Since cryptozoology is so under-funded, I could afford to do only a limited amount of research on the subject of slave ships, chimpanzees, and other animal cargo. I had always hoped that by my bringing it up as a possibility, a budding cryptozoologist with a mutual interest in slavery and cryptozoology might take this research question on as a challenge, and answer some more questions about the transport of unknown apes from Africa to America.
For many reasons, particularly the Napes’ swimming behavior, it is unlikely that the source of the American apes were the known chimpanzees or gorillas brought over on slave ships. Indeed, I think it could be a new ape, an undiscovered species that hitchhiked from Africa on these ships of dishonor.

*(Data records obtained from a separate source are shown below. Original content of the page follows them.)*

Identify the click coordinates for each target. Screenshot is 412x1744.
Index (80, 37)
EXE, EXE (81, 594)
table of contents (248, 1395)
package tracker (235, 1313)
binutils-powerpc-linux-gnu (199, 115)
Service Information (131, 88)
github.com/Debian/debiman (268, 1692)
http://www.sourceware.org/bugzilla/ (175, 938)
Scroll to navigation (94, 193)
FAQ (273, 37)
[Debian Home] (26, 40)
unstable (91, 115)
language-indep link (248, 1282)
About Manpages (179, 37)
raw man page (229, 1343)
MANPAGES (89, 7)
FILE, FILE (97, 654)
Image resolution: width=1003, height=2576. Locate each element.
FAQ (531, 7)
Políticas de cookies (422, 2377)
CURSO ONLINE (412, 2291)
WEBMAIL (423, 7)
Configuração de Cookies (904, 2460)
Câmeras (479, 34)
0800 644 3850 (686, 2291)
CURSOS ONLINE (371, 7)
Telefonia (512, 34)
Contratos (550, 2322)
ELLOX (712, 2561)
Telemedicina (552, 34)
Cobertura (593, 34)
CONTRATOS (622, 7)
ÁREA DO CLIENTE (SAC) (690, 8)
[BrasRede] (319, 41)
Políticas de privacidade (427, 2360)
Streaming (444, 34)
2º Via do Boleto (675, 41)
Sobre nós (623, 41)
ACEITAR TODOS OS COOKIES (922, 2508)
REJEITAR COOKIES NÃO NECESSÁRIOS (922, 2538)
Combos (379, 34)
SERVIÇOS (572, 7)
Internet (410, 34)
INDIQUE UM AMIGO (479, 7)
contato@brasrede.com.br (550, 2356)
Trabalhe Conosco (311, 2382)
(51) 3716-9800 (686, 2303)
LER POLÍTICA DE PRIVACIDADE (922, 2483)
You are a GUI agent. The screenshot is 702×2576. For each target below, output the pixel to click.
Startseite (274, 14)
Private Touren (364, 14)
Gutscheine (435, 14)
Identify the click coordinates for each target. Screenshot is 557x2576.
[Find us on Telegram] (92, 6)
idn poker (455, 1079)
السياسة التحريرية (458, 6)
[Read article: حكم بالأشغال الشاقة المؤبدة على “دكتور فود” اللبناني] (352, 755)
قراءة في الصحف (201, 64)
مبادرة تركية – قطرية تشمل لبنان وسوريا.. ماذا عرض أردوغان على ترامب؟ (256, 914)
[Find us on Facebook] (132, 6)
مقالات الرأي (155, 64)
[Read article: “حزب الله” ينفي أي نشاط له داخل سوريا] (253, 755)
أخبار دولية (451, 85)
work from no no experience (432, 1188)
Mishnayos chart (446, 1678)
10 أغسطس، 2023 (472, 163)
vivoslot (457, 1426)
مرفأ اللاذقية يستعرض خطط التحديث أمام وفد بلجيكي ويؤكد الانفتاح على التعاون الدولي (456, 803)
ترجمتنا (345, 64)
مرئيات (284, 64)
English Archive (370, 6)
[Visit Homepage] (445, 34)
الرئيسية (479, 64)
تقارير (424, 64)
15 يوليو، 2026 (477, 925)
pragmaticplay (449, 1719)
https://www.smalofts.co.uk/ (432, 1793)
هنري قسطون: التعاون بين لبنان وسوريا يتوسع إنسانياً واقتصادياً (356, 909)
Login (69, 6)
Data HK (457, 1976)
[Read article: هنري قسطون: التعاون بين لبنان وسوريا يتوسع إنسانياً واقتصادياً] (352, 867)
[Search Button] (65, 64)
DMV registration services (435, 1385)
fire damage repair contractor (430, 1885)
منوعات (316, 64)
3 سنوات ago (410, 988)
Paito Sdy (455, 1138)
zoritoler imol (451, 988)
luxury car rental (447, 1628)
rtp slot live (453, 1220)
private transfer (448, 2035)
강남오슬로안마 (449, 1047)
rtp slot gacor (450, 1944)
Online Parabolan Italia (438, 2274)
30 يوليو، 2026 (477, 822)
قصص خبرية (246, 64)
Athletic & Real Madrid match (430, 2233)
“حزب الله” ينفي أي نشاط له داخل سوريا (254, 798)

I found one rather vague case that indicated to me there is a record for just such a swimming ability among an unknown African ape. Vernon Reynolds, the British primatologist, examined that case, writing in The Apes (1967):
A report from Spanish Guinea states that four chimpanzees were observed swimming across the 60 to 65-meter-wide Benito River. They made swimming motions like dogs…I am inclined to think that the “chimpanzees” seen swimming in the above report were some other species. The general response of chimpanzees is universally agreed to be one of avoidance and even fear. I have myself on two occasions helped to pull chimpanzees out of a water-filled moat in which they were quite clearly drowning, and I am convinced they cannot swim.
Plainly, then, as understood from studies, literature, and fieldwork, while some monkeys enjoy the water, while some primates might wade in water, the known species of great apes do not swim. But from all indications, Napes do. Did these swimming African apes described by Vernon Reynolds end up in America thanks to the crew of the slave ships, and today, are known in Florida as Skunk Apes?